* **Requirement**
Repeat only the lines below from the one that contains "The image size" through the final line, exactly. Omit pictures.

_ _ _ _ _

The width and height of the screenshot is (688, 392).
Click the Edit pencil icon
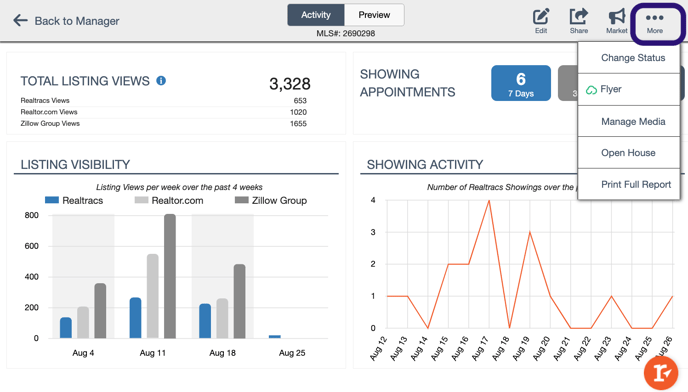541,17
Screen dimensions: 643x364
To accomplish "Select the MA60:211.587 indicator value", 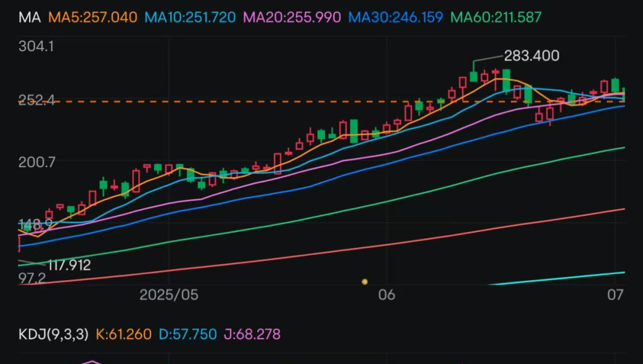I will coord(496,17).
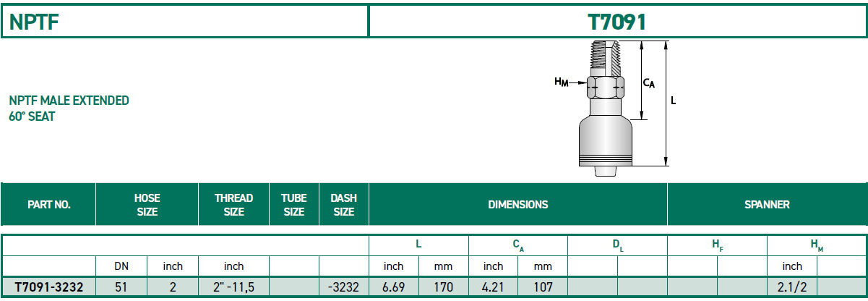Click the PART NO. column header
Viewport: 868px width, 301px height.
[x=48, y=205]
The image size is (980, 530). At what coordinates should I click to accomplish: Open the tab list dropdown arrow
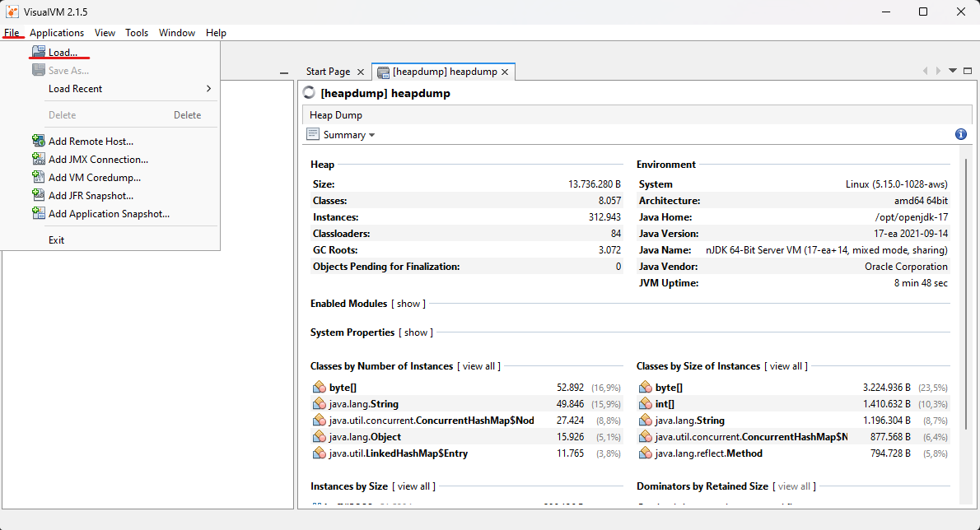953,72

_ _ _ _ _

* **Task result**
The image size is (980, 530). At what coordinates should I click to accomplish: Open the tab list dropdown arrow
953,72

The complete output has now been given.